• PROBLEM: Output every line of text in the listing below as a JSON list of strings, one string per line, with blank lines omitted. Leave the pictures out.

• RECORD LIST:
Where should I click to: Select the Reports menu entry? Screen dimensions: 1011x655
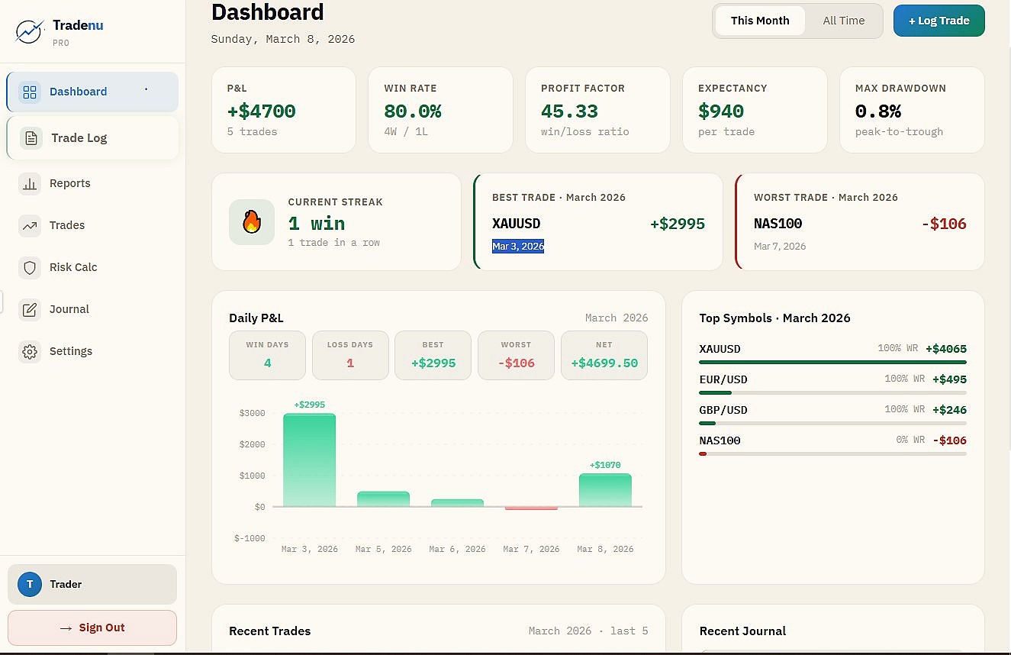click(x=69, y=183)
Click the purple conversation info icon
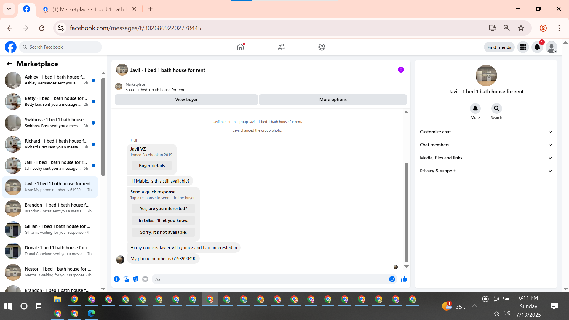Image resolution: width=569 pixels, height=320 pixels. click(401, 70)
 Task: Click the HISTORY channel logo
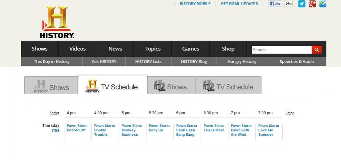[57, 23]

• TASK ANSWER:
[
  "Where should I click to: Select the Reports menu entry? Screen dimensions: 1011x655",
  "click(x=69, y=183)",
  "Click the purple conversation info icon",
  "Image resolution: width=569 pixels, height=320 pixels. click(401, 70)",
  " Task: Click the HISTORY channel logo",
  "[57, 23]"
]